3.2 Architectural Considerations
The second
set of principles governs the overall architecture of Perl 6. These
principles are connected to the past, present, and future of Perl,
and define the fundamental purpose of Perl 6. No principle stands
alone; each is balanced against the others.
3.2.1 Perl Should Stay Perl
Everyone agrees that Perl 6 should still
be Perl, but the question is, what exactly does that mean? It
doesn't mean Perl 6 will have exactly the same
syntax. It doesn't mean Perl 6 will have exactly the
same features. If it did, Perl 6 would just be Perl 5. So, the core
of the question is what makes Perl
"Perl"?
3.2.1.1 True to the original purpose
Perl will stay true to its designer's original
intended purpose. Larry wanted a language that would get the job done
without getting in his way. The language had to be powerful enough to
accomplish complex tasks, but still lightweight and flexible. As
Larry is fond of saying, "Perl makes the easy things
easy and the hard things possible." The fundamental
design philosophy of Perl hasn't changed. In Perl 6,
the easy things are a little easier and the hard things are more
possible.
3.2.1.2 Familiarity
Perl 6 will be familiar to Perl 5 users. The fundamental syntax is
still the same. It's just a little cleaner and a
little more consistent. The basic feature set is still the same. It
adds some powerful features that will probably change the way we code
in Perl, but they aren't required.
Learning Perl 6 will be like American English speakers learning
Australian English, not English speakers learning Japanese. Sure,
there are some vocabulary changes, and the tone is a little
different, but it is still—without any doubt—English.
3.2.1.3 Translatable
Perl 6 will be mechanically translatable from Perl 5. In the long
term, this isn't nearly as important as what it will
be like to write code in Perl 6. But during the transition phase,
automatic translation will be important. It will allow developers to
start moving ahead before they understand every subtle nuance of
every change. Perl has always been about learning what you need now
and learning more as you go.
3.2.2 Important New Features
Perl 6 will add a number of features such as exceptions, delegation,
multi-method dispatch, continuations, coroutines, and currying, to
name a few. These features have proven useful in other languages and
provide a great deal of power for solving certain problems. They
improve the stability and flexibility of the language.

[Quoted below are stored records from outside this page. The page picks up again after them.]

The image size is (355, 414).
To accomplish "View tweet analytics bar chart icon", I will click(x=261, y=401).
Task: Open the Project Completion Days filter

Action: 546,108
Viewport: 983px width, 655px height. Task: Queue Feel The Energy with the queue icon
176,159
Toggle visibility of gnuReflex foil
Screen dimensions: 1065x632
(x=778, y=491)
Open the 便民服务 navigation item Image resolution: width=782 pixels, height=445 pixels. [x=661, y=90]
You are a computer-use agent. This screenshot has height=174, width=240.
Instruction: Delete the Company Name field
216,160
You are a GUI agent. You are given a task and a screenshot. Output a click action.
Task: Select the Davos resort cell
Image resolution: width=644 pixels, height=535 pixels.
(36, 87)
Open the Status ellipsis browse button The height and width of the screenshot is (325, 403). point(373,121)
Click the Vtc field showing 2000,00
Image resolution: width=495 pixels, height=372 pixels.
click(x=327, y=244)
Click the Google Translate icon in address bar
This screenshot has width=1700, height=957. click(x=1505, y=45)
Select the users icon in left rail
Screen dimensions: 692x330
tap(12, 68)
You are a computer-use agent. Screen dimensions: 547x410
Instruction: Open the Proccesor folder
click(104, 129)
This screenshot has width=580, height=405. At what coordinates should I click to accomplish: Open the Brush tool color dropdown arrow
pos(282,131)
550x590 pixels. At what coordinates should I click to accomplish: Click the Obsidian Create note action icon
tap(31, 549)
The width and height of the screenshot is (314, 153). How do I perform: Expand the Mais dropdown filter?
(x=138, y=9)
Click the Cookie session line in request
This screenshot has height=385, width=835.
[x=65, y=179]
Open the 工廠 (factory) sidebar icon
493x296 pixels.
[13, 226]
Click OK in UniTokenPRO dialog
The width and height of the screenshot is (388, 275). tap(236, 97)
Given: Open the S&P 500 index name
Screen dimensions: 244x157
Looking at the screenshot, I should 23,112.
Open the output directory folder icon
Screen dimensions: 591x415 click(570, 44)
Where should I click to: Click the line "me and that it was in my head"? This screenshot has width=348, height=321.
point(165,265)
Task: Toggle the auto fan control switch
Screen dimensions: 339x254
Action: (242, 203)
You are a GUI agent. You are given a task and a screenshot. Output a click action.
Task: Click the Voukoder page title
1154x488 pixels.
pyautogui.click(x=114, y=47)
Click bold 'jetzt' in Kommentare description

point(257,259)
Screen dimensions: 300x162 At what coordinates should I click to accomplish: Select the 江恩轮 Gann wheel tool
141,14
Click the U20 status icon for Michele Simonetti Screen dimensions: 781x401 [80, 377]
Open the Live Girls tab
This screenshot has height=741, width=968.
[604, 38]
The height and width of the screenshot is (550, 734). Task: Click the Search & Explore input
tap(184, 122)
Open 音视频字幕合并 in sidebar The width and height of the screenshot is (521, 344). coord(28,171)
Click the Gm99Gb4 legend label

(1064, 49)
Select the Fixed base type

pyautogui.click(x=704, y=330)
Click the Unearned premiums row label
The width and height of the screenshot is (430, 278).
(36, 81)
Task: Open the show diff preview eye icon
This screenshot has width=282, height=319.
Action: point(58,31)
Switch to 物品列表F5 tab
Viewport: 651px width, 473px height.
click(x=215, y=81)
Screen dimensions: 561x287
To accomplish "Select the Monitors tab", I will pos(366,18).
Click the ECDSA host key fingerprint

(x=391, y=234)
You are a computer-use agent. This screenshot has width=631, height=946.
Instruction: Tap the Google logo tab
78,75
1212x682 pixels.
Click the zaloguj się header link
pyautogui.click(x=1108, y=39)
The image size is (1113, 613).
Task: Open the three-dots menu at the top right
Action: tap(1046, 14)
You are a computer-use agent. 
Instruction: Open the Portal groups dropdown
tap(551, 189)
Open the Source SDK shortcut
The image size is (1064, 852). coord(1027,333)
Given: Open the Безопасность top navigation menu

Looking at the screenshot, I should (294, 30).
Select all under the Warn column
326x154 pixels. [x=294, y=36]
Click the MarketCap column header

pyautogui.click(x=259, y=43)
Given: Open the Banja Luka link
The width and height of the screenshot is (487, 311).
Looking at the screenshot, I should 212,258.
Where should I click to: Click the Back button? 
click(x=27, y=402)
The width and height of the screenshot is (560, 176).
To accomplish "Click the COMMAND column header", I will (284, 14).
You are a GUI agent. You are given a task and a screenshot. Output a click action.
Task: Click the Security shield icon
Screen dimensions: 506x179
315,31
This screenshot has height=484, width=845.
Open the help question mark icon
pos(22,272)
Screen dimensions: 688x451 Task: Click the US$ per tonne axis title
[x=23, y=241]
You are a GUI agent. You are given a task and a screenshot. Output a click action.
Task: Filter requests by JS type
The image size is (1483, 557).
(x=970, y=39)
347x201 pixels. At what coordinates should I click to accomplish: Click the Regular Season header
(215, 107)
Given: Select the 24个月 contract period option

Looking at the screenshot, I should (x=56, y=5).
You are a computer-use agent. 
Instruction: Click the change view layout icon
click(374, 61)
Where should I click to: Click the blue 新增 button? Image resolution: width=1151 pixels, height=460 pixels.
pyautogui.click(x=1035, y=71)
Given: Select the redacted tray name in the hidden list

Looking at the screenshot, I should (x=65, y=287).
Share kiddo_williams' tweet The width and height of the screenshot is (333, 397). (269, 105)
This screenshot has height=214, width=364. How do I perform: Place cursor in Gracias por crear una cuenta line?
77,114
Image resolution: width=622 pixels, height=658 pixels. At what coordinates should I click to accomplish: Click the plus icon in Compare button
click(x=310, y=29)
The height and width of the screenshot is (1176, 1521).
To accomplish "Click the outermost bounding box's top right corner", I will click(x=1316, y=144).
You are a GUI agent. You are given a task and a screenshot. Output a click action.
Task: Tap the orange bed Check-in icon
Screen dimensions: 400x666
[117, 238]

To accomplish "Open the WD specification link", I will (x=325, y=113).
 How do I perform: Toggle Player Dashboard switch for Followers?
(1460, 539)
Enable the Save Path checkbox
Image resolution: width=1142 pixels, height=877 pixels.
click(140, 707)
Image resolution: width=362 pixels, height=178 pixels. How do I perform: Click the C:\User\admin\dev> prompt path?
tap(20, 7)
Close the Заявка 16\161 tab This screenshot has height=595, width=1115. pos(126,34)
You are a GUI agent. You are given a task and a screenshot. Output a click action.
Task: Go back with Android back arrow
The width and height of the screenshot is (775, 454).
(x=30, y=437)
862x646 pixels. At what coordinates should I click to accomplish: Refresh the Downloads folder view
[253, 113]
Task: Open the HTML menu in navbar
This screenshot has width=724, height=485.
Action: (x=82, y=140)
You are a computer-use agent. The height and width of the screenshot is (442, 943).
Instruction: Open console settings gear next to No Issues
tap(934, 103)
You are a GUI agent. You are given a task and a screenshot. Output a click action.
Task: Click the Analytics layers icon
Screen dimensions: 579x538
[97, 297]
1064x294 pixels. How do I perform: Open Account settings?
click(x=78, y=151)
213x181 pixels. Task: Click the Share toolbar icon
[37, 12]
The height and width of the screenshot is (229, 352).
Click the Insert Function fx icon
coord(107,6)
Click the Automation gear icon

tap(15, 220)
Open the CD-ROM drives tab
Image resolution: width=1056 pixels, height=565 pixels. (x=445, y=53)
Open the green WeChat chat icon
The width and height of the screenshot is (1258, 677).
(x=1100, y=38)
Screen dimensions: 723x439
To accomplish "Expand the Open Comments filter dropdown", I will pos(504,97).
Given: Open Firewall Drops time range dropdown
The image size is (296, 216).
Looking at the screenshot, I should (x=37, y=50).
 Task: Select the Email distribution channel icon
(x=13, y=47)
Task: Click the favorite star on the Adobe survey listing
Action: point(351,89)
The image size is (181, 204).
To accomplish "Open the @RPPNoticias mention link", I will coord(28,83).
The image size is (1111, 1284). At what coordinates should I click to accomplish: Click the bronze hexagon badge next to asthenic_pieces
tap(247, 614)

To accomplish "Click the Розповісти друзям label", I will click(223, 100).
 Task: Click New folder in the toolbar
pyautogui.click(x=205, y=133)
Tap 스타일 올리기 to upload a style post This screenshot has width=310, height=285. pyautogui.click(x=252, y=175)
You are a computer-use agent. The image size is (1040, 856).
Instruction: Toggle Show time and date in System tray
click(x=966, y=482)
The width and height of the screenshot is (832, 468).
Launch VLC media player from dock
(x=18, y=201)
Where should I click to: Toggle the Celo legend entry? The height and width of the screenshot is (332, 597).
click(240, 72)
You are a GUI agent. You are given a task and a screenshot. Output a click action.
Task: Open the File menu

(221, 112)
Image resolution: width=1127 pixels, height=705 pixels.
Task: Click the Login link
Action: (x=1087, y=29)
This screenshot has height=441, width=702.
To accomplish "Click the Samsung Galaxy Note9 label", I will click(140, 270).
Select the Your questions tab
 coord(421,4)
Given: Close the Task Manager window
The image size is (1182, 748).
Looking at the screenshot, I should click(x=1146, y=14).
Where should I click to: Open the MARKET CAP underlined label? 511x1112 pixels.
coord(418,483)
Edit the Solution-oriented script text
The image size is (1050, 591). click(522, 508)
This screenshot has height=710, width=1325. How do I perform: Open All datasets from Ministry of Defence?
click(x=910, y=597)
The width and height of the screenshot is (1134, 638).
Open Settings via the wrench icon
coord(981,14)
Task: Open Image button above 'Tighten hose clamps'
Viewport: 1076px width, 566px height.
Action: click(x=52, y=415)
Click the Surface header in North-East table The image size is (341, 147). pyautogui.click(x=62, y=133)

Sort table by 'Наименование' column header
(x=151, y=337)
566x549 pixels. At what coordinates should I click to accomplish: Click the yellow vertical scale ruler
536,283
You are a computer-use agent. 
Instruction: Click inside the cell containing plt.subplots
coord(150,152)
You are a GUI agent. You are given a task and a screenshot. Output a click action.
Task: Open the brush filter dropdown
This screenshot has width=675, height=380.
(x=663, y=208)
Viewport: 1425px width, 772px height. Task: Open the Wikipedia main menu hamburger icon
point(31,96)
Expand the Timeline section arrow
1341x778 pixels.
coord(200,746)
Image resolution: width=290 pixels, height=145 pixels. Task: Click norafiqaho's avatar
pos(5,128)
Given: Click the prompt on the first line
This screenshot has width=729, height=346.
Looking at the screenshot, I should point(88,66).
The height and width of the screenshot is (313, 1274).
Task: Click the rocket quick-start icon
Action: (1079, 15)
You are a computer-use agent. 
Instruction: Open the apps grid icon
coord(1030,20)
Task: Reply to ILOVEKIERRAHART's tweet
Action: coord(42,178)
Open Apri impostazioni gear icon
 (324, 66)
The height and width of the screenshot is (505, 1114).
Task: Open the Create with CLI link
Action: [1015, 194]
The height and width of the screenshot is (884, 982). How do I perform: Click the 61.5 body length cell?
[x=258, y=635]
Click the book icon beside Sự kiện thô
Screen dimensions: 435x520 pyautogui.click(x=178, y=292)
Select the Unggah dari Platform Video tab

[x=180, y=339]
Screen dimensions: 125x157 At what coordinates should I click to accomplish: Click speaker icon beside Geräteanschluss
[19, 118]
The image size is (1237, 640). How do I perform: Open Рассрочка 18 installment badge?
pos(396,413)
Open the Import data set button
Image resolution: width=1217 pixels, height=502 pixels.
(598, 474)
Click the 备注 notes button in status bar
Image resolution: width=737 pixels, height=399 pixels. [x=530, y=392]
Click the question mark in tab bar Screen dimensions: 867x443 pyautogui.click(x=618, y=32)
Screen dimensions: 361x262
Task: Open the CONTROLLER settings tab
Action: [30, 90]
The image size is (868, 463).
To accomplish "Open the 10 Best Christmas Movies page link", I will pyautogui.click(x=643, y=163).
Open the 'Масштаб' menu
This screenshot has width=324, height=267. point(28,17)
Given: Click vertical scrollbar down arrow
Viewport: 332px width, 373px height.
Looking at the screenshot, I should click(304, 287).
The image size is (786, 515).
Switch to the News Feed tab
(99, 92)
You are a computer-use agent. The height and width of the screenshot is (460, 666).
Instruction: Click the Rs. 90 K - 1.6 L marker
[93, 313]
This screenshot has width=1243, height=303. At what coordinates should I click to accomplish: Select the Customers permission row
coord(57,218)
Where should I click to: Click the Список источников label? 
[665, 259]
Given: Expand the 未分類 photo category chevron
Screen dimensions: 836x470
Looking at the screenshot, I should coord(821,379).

Many of these features are traditionally difficult to understand.
Perl takes the same approach as always: provide powerful tools, make
them easy to use, and leave it up to the user to decide whether and
how to use them. Most users probably won't even know
they're using currying when they use the
assuming method.
Features like these are an important part of preparing Perl for the
future. Who knows what development paradigms might develop in a
language that has this combination of advanced features in a form
easily approachable by the average programmer. It may not be a
revolution, but it's certainly evolution.
3.2.3 Long-Term Usability
Perl 6 isn't a revision intended to last a couple of
years and then be tossed out. It's intended to last
20 years or more. This long-range vision affects the shape of the
language and the process of building it. We're not
interested in the latest fad or in whipping up a few exciting tricks.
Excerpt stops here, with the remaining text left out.